From Wikipedia, the free encyclopedia
Jump to: navigation, search
Barney Stanley
Hockey Hall of Fame, 1962
Barney Stanley.jpg
Stanley as a member of the Calgary Tigers
Born (1893-01-01)January 1, 1893
Paisley, ON, CAN
Died May 16, 1971(1971-05-16) (aged 77)
Edmonton, AB, CAN
Height 6 ft 0 in (183 cm)
Weight 175 lb (79 kg; 12 st 7 lb)
Position Forward
Defence
Shot Left
Played for Vancouver Millionaires
Calgary Tigers
Regina Capitals
Edmonton Eskimos
Chicago Black Hawks
Playing career 1911–1929

Russell "Barney" Stanley (January 1, 1893 – May 16, 1971)[1] was a Canadian professional ice hockey forward who played for the Vancouver Millionaires of the Pacific Coast Hockey Association (PCHA) and the Calgary Tigers, Regina Capitals and Edmonton Eskimos of the Western Canada Hockey League (WCHL).

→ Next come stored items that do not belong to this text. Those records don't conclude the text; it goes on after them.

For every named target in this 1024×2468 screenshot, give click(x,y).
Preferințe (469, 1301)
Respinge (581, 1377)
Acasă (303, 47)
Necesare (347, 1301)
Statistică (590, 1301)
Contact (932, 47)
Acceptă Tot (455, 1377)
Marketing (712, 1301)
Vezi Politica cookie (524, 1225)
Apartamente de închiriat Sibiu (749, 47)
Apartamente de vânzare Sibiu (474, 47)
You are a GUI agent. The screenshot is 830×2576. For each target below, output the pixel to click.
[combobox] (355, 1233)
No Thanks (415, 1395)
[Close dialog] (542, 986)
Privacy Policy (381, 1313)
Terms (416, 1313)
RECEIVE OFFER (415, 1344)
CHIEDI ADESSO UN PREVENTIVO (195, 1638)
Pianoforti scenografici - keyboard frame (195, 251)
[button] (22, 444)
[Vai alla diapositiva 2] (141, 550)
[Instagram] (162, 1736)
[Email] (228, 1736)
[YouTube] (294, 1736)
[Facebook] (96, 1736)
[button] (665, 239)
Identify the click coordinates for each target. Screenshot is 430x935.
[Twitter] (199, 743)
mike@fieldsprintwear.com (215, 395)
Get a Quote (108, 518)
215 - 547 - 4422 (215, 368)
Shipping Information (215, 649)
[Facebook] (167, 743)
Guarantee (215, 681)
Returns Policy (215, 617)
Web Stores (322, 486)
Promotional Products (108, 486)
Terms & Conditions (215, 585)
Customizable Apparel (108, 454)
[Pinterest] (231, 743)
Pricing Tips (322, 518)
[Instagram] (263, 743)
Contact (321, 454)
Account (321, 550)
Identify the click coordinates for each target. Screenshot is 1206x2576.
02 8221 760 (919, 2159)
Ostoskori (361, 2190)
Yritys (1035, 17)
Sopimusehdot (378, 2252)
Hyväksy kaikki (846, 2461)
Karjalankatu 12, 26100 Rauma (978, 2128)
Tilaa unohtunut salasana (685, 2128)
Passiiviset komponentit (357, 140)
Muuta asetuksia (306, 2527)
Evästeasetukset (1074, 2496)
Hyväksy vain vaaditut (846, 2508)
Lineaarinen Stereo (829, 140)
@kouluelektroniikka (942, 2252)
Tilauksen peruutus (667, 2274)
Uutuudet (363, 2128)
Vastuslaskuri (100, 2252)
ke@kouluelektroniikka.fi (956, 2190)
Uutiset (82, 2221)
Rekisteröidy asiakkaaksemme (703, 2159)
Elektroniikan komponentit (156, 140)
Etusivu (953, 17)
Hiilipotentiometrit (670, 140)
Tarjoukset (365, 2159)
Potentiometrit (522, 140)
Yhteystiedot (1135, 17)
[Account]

He was the second head coach of the Chicago Black Hawks of the National Hockey League (NHL), appearing as a player in one game for the team. He won the Stanley Cup with the Millionaires in 1915 and was inducted into the Hockey Hall of Fame in 1962.[2]

Playing career[edit]

Stanley was born in Paisley, Ontario, the son of a dairy farmer. He moved west to Medicine Hat, Alberta at 17 to play hockey before settling in Edmonton.[3] He joined the Edmonton Maritimers in 1911–12, then spent the next three seasons as both a player and coach for the Edmonton Dominions and Albertas, all of the Alberta Senior Hockey League. Stanley turned professional in 1915, joining the Vancouver Millionaires of the PCHA.[4] Stanley scored seven goals in his first five regular season contests with Vancouver,[5] of which his first professional goal, in his first game, was assisted by Cyclone Taylor.[4] He won the Stanley Cup with the Millionaires in 1915 as they defeated the Ottawa Senators of the National Hockey League for the Canadian championship.[3][6] Stanley scored four goals in the third and deciding game of the series.[4]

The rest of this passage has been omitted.